▸ **Task instructions**:
Among the records that follow, find the line with "For every named" and the line with "FORM Split Touchpad Keyboard: FORM". Set down those lines and all lines between them exactly, without adding anything.

▸ **Exercise material**:
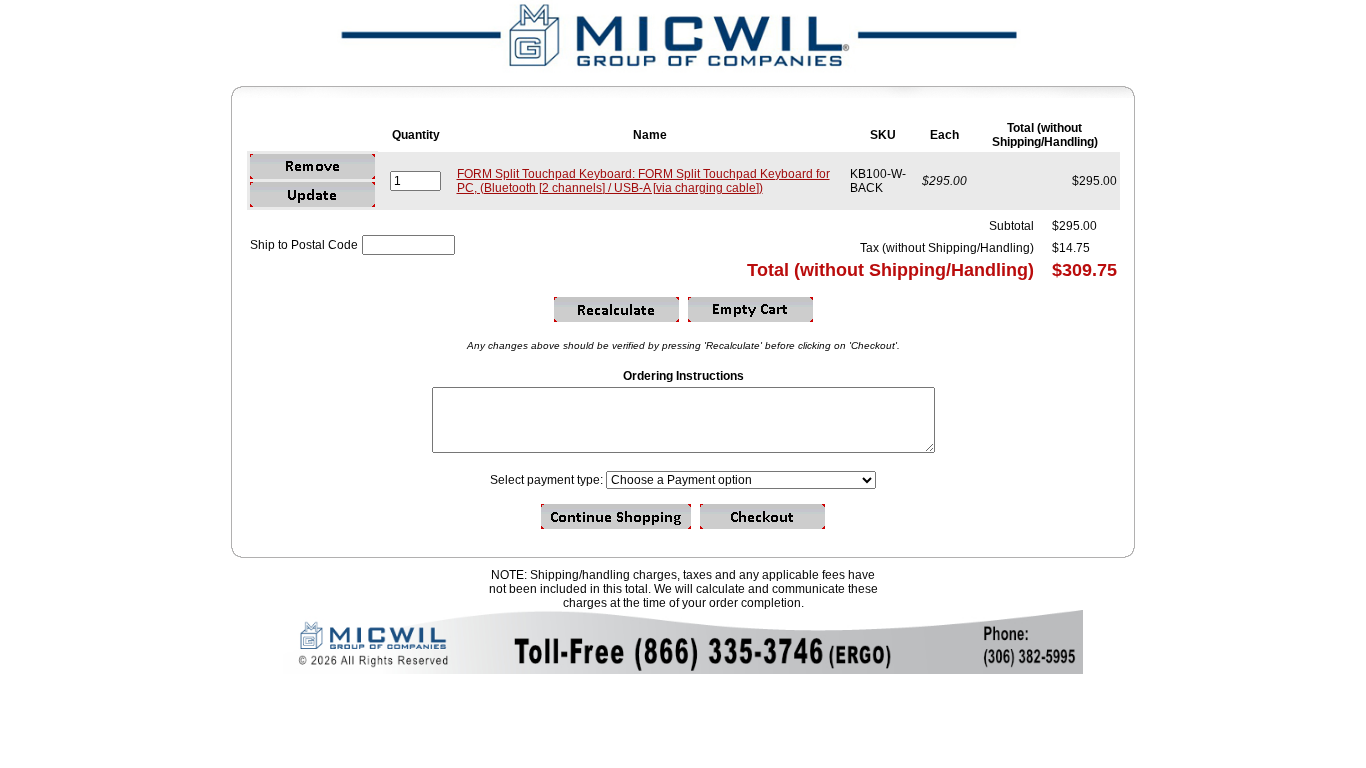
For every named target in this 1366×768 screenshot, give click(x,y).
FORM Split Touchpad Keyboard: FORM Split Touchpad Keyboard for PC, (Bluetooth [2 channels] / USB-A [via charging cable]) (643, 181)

--

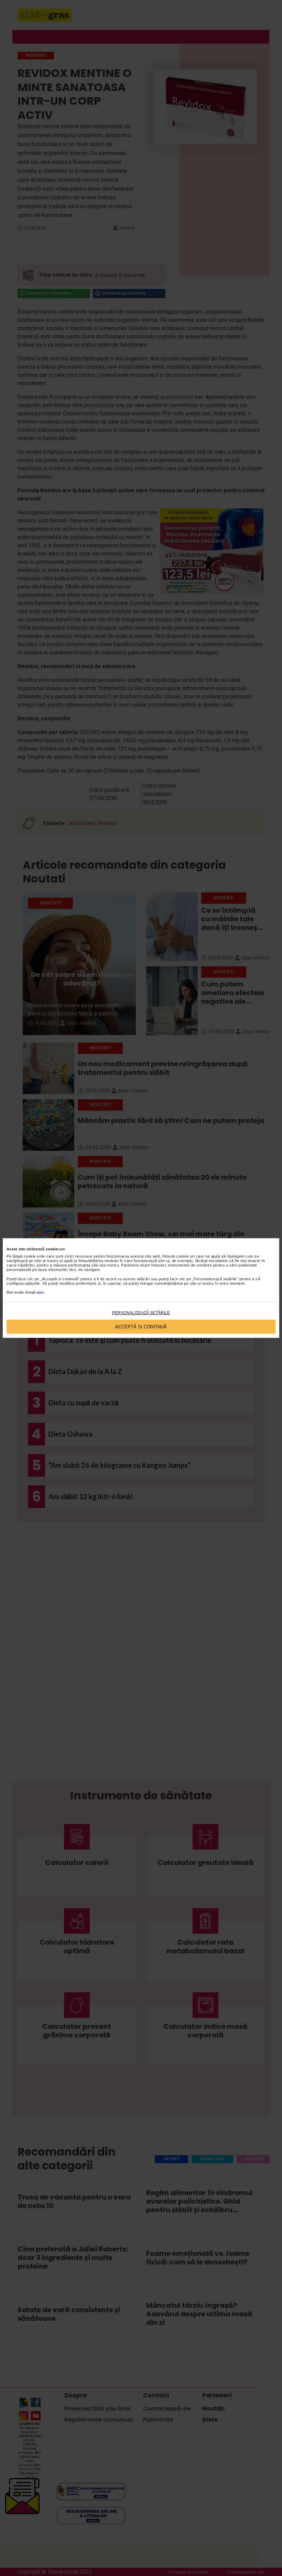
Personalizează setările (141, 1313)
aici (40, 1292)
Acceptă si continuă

▸ **Solution for this problem**:
For every named target in this 1366×768 screenshot, give click(x,y).
FORM Split Touchpad Keyboard: FORM Split Touchpad Keyboard for PC, (Bluetooth [2 channels] / USB-A [via charging cable]) (643, 181)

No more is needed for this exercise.